You are viewing a plain text version of this content. The canonical link for it is here.
Posted to user@beam.apache.org by Jesse Anderson <je...@smokinghand.com> on 2016/05/17 18:44:25 UTC

Removing a Window From a PCollection

Is there a way to remove windowing from a PCollection?

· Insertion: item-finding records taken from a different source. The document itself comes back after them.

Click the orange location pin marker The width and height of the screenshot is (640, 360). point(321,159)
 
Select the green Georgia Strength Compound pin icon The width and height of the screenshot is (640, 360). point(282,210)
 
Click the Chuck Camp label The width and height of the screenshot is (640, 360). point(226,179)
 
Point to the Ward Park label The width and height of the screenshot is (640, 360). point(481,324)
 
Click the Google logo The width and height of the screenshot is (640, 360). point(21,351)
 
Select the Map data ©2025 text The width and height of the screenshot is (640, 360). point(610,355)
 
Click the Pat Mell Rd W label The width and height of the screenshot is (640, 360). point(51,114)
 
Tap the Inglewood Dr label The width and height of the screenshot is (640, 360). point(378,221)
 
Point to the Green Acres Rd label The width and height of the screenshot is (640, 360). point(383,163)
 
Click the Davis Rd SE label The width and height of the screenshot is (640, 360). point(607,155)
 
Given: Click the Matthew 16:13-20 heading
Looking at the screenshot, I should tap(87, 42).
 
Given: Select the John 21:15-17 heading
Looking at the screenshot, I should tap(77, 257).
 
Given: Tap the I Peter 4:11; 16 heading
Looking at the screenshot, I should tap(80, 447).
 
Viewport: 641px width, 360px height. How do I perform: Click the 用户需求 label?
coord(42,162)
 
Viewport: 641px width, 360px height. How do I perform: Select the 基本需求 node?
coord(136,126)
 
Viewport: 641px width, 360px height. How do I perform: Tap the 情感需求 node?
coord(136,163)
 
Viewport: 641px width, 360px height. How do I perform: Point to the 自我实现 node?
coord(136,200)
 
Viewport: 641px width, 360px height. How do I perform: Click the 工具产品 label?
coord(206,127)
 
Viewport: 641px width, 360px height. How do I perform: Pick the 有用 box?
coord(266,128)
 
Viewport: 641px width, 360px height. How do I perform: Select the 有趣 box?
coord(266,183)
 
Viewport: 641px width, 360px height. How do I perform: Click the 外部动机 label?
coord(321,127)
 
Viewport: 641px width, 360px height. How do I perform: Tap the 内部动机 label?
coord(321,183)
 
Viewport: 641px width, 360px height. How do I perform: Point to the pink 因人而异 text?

Let's say I had the following code:
      PCollection<String> windowedWords = parsed
          .apply(Window.<String>into(
            FixedWindows.of(Duration.standardSeconds(30))));

      PCollection<KV<String, Long>> eventCounts =
windowedWords.apply(Count.perElement());

      // Don't window anymore for the GroupByKey
      PCollection<KV<String, Iterable<Long>>> grouped =
eventCounts.apply(GroupByKey.<String, Long>create());

      PCollection<String> formattedCounts = grouped.apply(ParDo.of(new
TimedFN()));

I've added the window and performed the counts. In the GroupByKey, I no
longer want windowing to apply. I want to group by the key across windows
now. The Iterable that comes back from the GroupByKey only has the one Long
from its Window instead of all N Longs from all Windows. How do you do
remove the Window to GroupByKey for all times?

Thanks,

Jesse

Re: Removing a Window From a PCollection

Posted by Frances Perry <fj...@google.com>.
To add some more color...

If you are doing a GroupByKey on a PCollection<KV<K, V>>, you will get one
KV<K, Iterable<V>> per key, per window, and pane (aka. trigger firing).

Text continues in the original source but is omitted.